SET TASK = Copy out the records below word for word, from first to last.

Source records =
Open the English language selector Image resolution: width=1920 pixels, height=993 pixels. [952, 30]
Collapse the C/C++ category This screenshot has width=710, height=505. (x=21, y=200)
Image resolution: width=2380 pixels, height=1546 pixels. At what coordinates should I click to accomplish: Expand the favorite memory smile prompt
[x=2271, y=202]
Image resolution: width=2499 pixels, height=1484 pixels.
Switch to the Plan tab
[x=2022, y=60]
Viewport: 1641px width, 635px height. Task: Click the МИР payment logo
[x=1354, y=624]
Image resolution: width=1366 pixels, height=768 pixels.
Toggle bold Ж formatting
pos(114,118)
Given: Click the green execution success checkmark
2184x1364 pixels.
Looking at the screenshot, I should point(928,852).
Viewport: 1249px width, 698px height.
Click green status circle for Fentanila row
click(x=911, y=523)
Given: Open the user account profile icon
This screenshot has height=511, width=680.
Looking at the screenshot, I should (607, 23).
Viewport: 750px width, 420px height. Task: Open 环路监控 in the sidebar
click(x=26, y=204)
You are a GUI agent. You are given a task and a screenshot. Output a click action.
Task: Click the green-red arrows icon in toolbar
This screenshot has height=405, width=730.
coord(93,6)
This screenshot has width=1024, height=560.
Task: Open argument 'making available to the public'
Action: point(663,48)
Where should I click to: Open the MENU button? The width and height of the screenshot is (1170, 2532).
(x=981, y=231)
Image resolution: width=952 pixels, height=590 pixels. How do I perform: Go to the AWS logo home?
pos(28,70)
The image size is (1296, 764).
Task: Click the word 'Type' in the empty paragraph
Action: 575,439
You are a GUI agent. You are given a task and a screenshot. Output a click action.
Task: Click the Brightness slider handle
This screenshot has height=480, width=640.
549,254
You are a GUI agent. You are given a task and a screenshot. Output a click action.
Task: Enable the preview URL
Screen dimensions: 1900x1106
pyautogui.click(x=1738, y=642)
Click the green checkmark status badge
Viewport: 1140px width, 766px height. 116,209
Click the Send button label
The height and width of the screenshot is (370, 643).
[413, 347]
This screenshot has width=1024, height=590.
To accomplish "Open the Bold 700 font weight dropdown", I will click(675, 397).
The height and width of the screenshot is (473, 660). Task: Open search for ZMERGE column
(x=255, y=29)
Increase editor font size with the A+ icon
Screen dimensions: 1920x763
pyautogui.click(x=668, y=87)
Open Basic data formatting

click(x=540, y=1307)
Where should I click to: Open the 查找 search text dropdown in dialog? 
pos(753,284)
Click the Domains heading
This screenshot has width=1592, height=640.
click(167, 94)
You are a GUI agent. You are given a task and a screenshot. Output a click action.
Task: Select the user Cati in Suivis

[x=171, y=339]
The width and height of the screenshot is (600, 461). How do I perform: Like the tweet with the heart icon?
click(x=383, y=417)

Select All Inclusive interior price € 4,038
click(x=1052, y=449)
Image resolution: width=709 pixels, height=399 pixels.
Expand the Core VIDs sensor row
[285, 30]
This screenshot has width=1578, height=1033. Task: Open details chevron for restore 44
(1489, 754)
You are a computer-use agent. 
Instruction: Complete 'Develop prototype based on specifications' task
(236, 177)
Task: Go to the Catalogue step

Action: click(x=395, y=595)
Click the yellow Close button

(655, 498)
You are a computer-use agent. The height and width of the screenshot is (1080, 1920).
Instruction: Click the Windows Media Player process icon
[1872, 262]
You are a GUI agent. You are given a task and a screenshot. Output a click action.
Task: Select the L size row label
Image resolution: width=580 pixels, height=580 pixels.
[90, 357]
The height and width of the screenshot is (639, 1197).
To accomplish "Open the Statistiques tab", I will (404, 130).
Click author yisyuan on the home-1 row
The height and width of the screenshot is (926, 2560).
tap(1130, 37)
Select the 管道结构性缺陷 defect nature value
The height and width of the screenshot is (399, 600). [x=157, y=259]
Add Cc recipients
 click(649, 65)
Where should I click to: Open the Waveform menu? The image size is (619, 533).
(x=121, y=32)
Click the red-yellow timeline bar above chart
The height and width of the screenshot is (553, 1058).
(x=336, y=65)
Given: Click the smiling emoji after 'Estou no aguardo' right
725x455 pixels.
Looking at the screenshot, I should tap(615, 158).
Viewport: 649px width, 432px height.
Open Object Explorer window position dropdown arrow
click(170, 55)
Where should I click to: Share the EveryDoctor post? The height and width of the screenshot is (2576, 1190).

REPLY =
Open the English language selector Image resolution: width=1920 pixels, height=993 pixels. [952, 30]
Collapse the C/C++ category This screenshot has width=710, height=505. (x=21, y=200)
Image resolution: width=2380 pixels, height=1546 pixels. At what coordinates should I click to accomplish: Expand the favorite memory smile prompt
[x=2271, y=202]
Image resolution: width=2499 pixels, height=1484 pixels.
Switch to the Plan tab
[x=2022, y=60]
Viewport: 1641px width, 635px height. Task: Click the МИР payment logo
[x=1354, y=624]
Image resolution: width=1366 pixels, height=768 pixels.
Toggle bold Ж formatting
pos(114,118)
Given: Click the green execution success checkmark
2184x1364 pixels.
Looking at the screenshot, I should point(928,852).
Viewport: 1249px width, 698px height.
Click green status circle for Fentanila row
click(x=911, y=523)
Given: Open the user account profile icon
This screenshot has height=511, width=680.
Looking at the screenshot, I should (607, 23).
Viewport: 750px width, 420px height. Task: Open 环路监控 in the sidebar
click(x=26, y=204)
You are a GUI agent. You are given a task and a screenshot. Output a click action.
Task: Click the green-red arrows icon in toolbar
This screenshot has height=405, width=730.
coord(93,6)
This screenshot has width=1024, height=560.
Task: Open argument 'making available to the public'
Action: point(663,48)
Where should I click to: Open the MENU button? The width and height of the screenshot is (1170, 2532).
(x=981, y=231)
Image resolution: width=952 pixels, height=590 pixels. How do I perform: Go to the AWS logo home?
pos(28,70)
The image size is (1296, 764).
Task: Click the word 'Type' in the empty paragraph
Action: 575,439
You are a GUI agent. You are given a task and a screenshot. Output a click action.
Task: Click the Brightness slider handle
This screenshot has height=480, width=640.
549,254
You are a GUI agent. You are given a task and a screenshot. Output a click action.
Task: Enable the preview URL
Screen dimensions: 1900x1106
pyautogui.click(x=1738, y=642)
Click the green checkmark status badge
Viewport: 1140px width, 766px height. 116,209
Click the Send button label
The height and width of the screenshot is (370, 643).
[413, 347]
This screenshot has width=1024, height=590.
To accomplish "Open the Bold 700 font weight dropdown", I will click(675, 397).
The height and width of the screenshot is (473, 660). Task: Open search for ZMERGE column
(x=255, y=29)
Increase editor font size with the A+ icon
Screen dimensions: 1920x763
pyautogui.click(x=668, y=87)
Open Basic data formatting

click(x=540, y=1307)
Where should I click to: Open the 查找 search text dropdown in dialog? 
pos(753,284)
Click the Domains heading
This screenshot has width=1592, height=640.
click(167, 94)
You are a GUI agent. You are given a task and a screenshot. Output a click action.
Task: Select the user Cati in Suivis

[x=171, y=339]
The width and height of the screenshot is (600, 461). How do I perform: Like the tweet with the heart icon?
click(x=383, y=417)

Select All Inclusive interior price € 4,038
click(x=1052, y=449)
Image resolution: width=709 pixels, height=399 pixels.
Expand the Core VIDs sensor row
[285, 30]
This screenshot has width=1578, height=1033. Task: Open details chevron for restore 44
(1489, 754)
You are a computer-use agent. 
Instruction: Complete 'Develop prototype based on specifications' task
(236, 177)
Task: Go to the Catalogue step

Action: click(x=395, y=595)
Click the yellow Close button

(655, 498)
You are a computer-use agent. The height and width of the screenshot is (1080, 1920).
Instruction: Click the Windows Media Player process icon
[1872, 262]
You are a GUI agent. You are given a task and a screenshot. Output a click action.
Task: Select the L size row label
Image resolution: width=580 pixels, height=580 pixels.
[90, 357]
The height and width of the screenshot is (639, 1197).
To accomplish "Open the Statistiques tab", I will (404, 130).
Click author yisyuan on the home-1 row
The height and width of the screenshot is (926, 2560).
tap(1130, 37)
Select the 管道结构性缺陷 defect nature value
The height and width of the screenshot is (399, 600). [x=157, y=259]
Add Cc recipients
 click(649, 65)
Where should I click to: Open the Waveform menu? The image size is (619, 533).
(x=121, y=32)
Click the red-yellow timeline bar above chart
The height and width of the screenshot is (553, 1058).
(x=336, y=65)
Given: Click the smiling emoji after 'Estou no aguardo' right
725x455 pixels.
Looking at the screenshot, I should tap(615, 158).
Viewport: 649px width, 432px height.
Open Object Explorer window position dropdown arrow
click(170, 55)
Where should I click to: Share the EveryDoctor post? The height and width of the screenshot is (2576, 1190).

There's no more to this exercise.